▶ **WHAT NEEDS TO BE DONE**:
Everything from the line containing "This screenshot has height=254, width=249." through the final line of the entries, both included, should be copied exactly and with nothing else; please skip pictures.

▶ **RECORDS PROVIDED**:
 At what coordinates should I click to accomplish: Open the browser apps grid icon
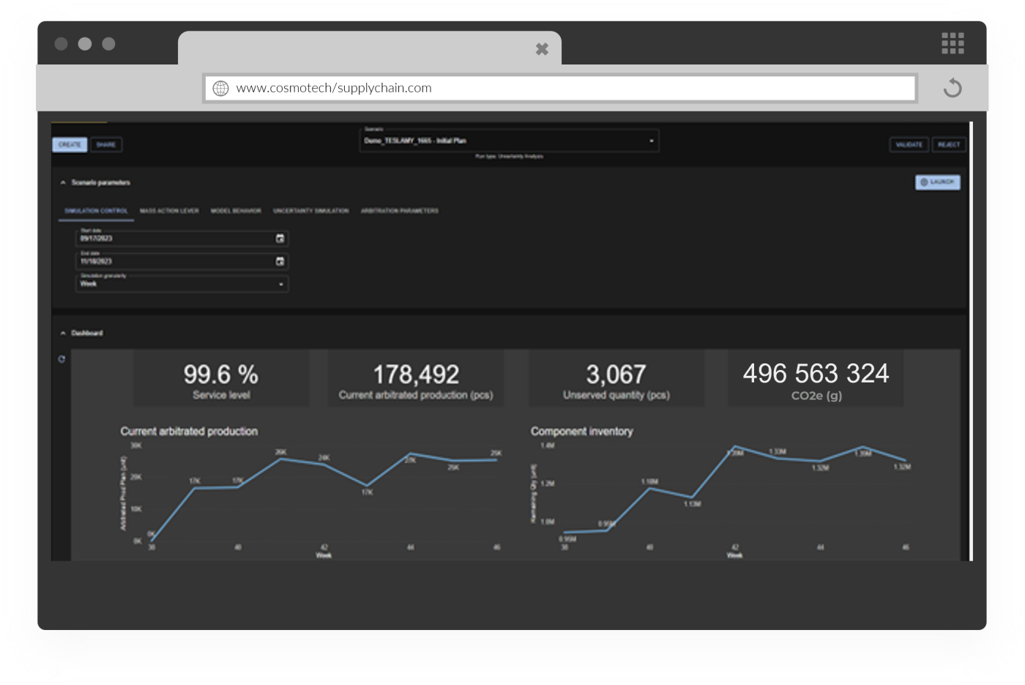(953, 44)
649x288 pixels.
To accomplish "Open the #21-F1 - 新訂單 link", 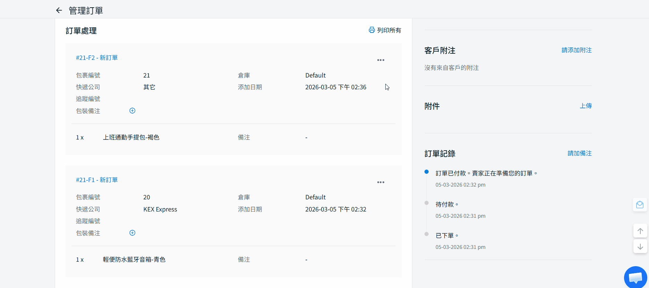I will tap(97, 180).
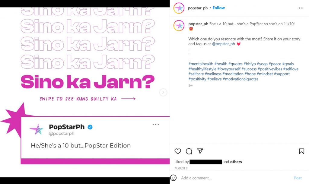
Task: Like the post with the heart icon
Action: click(177, 151)

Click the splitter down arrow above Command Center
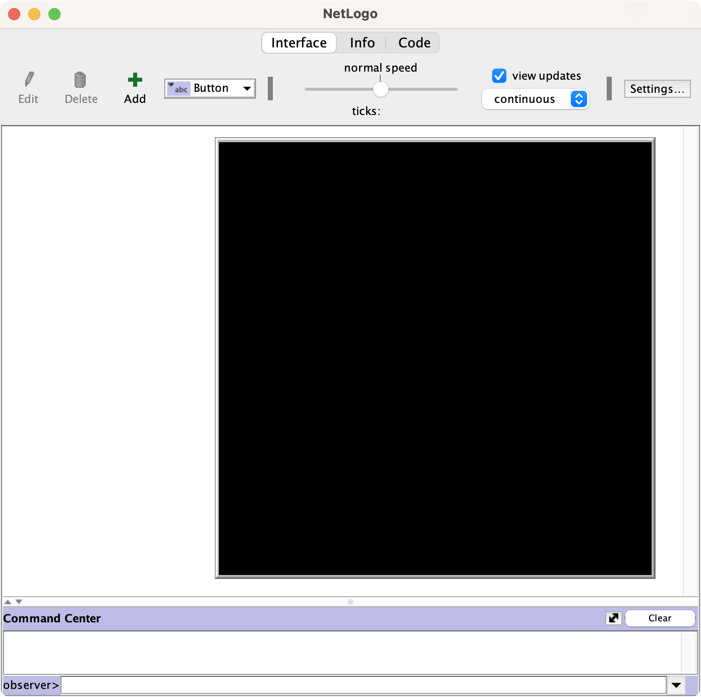click(19, 602)
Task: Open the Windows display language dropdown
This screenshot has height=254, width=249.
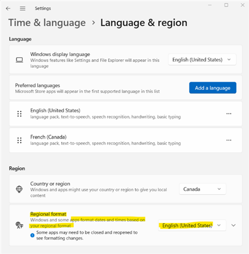Action: point(202,60)
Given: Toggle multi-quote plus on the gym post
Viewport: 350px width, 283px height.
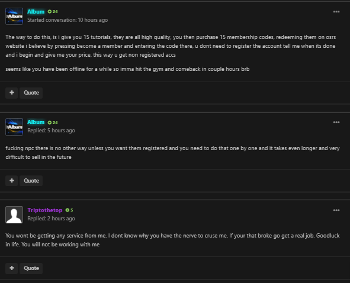Looking at the screenshot, I should (12, 93).
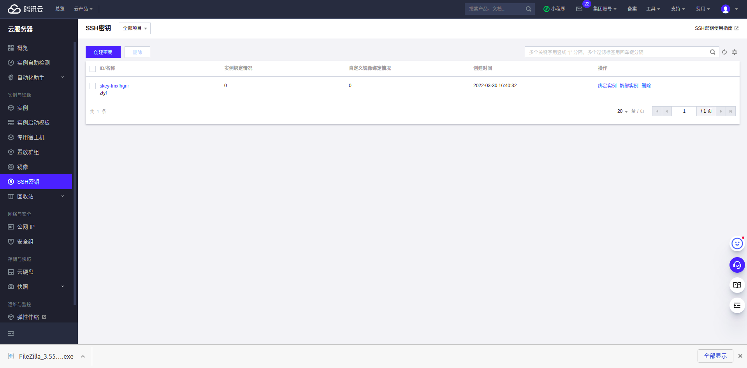Open the headset customer support icon

pos(737,265)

▶ **SOLUTION**:
This screenshot has height=254, width=249.
Action: point(202,60)
Given: Toggle multi-quote plus on the gym post
Viewport: 350px width, 283px height.
Looking at the screenshot, I should (12, 93).
Open the headset customer support icon

pos(737,265)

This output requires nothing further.